Yawn in the club to see who’s checkin you out.
If a duckling is a baby duck, I don’t want to eat dumplings.
Chipotle server: Quackamole is extra
Me: lol, you said ‘quackamole’
Chipotle server [who is a duck]: Please don’t make fun of my quackcent
I decided not to put my clocks back so from hence forth I shall be on time for everything.
Pretty disrespectful of Jesus to rise during Passover when his body was made of bread.
Not sure why “you’ve made your bed, now lie in it” is supposed to be a bad thing. It sounds pleasant. I’ll even lie in a bed I didn’t make.
My G.F. has a pair of ‘meatloaf’ panties.
On the front, it says ‘I would do anything for love’
On the back it says ‘but I wont do that.’
I’m so down for anne frank demon slayer
Career day:
Hi kids I’m Bills Dad and I work at the local morgue.
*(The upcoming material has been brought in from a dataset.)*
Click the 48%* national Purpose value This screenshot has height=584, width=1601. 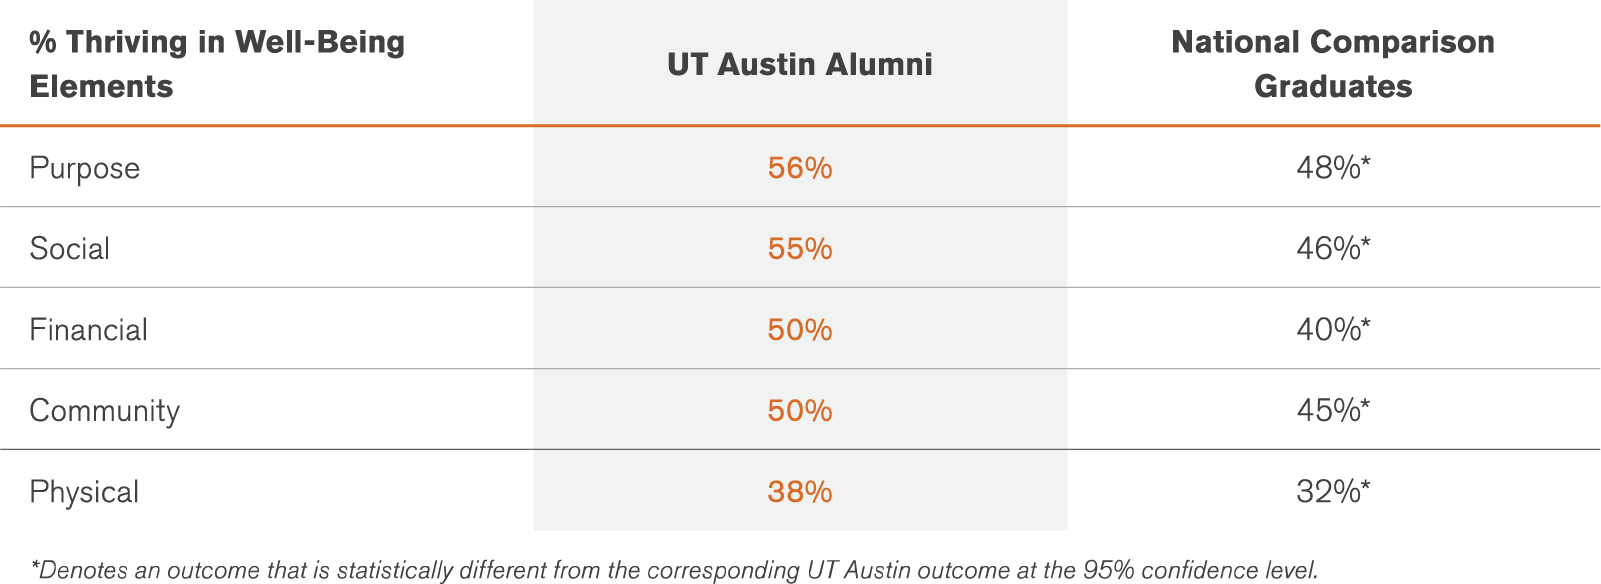[x=1333, y=168]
Who wants to pet a dead body?”
Him: I like powerful women.
Me: Gotcha.
*dresses up as a rhino*
ancient egyptian: whoever disturbs the mummy will suffer a horrific curse. did you write it down so they know?
scribe: I drew a picture of a bird & then a dog guy an’ then a different bird
egyptian:
scribe: 2 birds total
egyptian: u know what it’s fine they’ll figure it out
Ironically, I only know of one person with the name Common.
[getting dating advice from my dad]
Just be yourself and don’t do anything stupid
“Well which one is it?”
Our new dog has her first training class today where she will hopefully learn to stop dislocating my shoulder when she sees a squirrel on our walks.
Him: I think we should see other people
Me: *eating a cheese ball like an apple* why
I fought the law* and the law* won.
*duvet cover
Got my twins a bunk bed so now I can worry about two kids falling at once.
Once a year on our shared birthday, my longtime ex texts me & we exchange simple wishes.
This year he added that he has overcome his longtime aversion to feta cheese, so I replied good, feta is delicious you still haunt my dreams.
“Oh my god I can’t believe someone would pronounce my name exactly how it’s spelled!!!”